According to scheme 4, the iron-peroxo complex 3 can be generated through the reduction of the 1–O2 complex (CE pathway) or through the reaction of superoxide with the reduced form of complex 1 (EC pathway). This reactivity is very different from a non porphyrinic manganese complex for which a manganese(III)-peroxo intermediate was generated through a single EC pathway only.61 As frequently shown for non heme iron(III)-hydroperoxo and iron(III)-peroxo intermediates, 3 and 2 are the two forms of an acid/base couple.62–66 Therefore, 3 can be protonated by residual water to yield 2. From studies reported above on the chemically generated intermediates (see Table 1), it can be said that 2 and 3 are reduced at less negative potentials than O2 and their reduction thus contribute to the current intensity when scanning towards negative potentials. CV of 2 was simulated according to a one electron reduction process (ESI, Fig. S9), we hypothesize that 3 is reduced similarly.

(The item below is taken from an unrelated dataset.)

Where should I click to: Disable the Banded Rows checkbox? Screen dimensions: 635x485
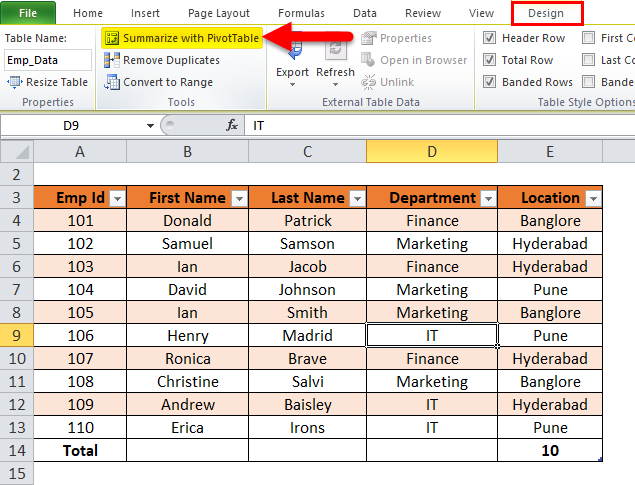tap(489, 82)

In order to take into account the above mentioned observations, a second square scheme is added to the mechanism (lower square on Scheme 4). The complete {1 + O2 + e} system can thus be described as a two square scheme. The first one leads to the formation of [(TPEN)FeIII(OO)]+3. The second one involves the acid/base equilibrium between this latter intermediate and 2 and the one electron reduction of these species. The putative [(TPEN)FeII(OOH)]+ and [(TPEN)FeII(OO)] resulting from the reduction of 2 and 3 respectively have not been identified. Simulations of the experimental CVs (see below and ESI) indicate that regeneration of the ferrous precursor 1 has to be taken into account. Therefore, we propose that the fate of these species is to yield back 1.

Except for O2/O2˙ for which the potential corresponds to the experimental E0 value of the couple, the potentials given in the scheme are the E0 values that were used in the simulation. Formulation of the quoted species is speculative.

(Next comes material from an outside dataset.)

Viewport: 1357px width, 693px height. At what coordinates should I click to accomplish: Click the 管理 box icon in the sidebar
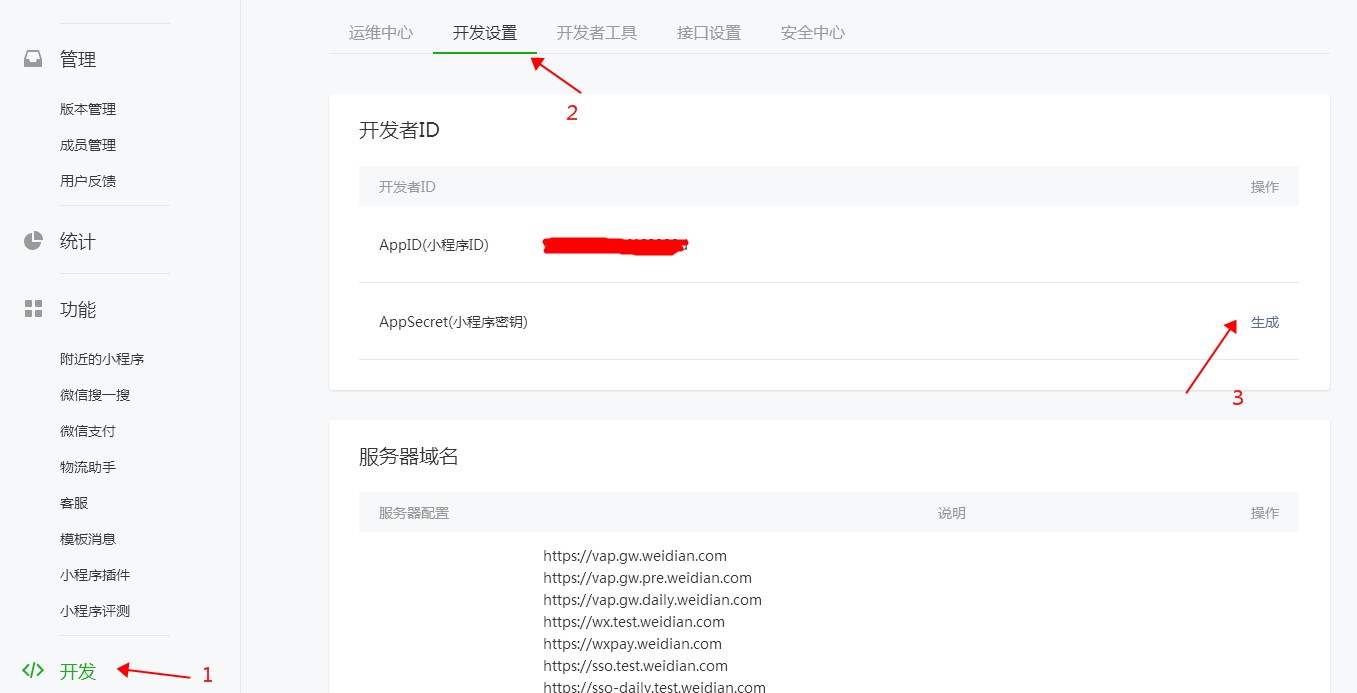click(x=30, y=58)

As observed in Fig. 5, three anodic signals are detected on the reverse scan at positive potential: the reversible systems related to 1 at E0 = 0.81 V vs. SCE, its aqua form [(TPEN)FeIII/II(OH2)]3+/2+ at E0 = 0.62 V, and one irreversible anodic peak at Ep,a = 0.74 V. Interestingly, this irreversible peak cannot be observed unless the solution is first scanned towards negative potentials below the reduction wave of O2 (Fig. 6) nor under anaerobic conditions. In addition, intensity of the oxidation peak of 1 is weaker than that of the same solution directly probed towards anodic potentials. This leads to the conclusion that the oxidation observed at 0.74 V is related to an iron complex whose formation is initiated at negative potential in the presence of O2. A plausible proposition is that the species probed at 0.74 V vs. SCE is the peroxo intermediate 3.67 Indeed, the anodic part of the experimental CVs is best simulated with the introduction of the oxidation of 3 (see ESI, Fig. S10). Whether this oxidation leads to a putative FeIV-peroxo or a FeIII-superoxo species is uncertain and falls outside the scope of the present work.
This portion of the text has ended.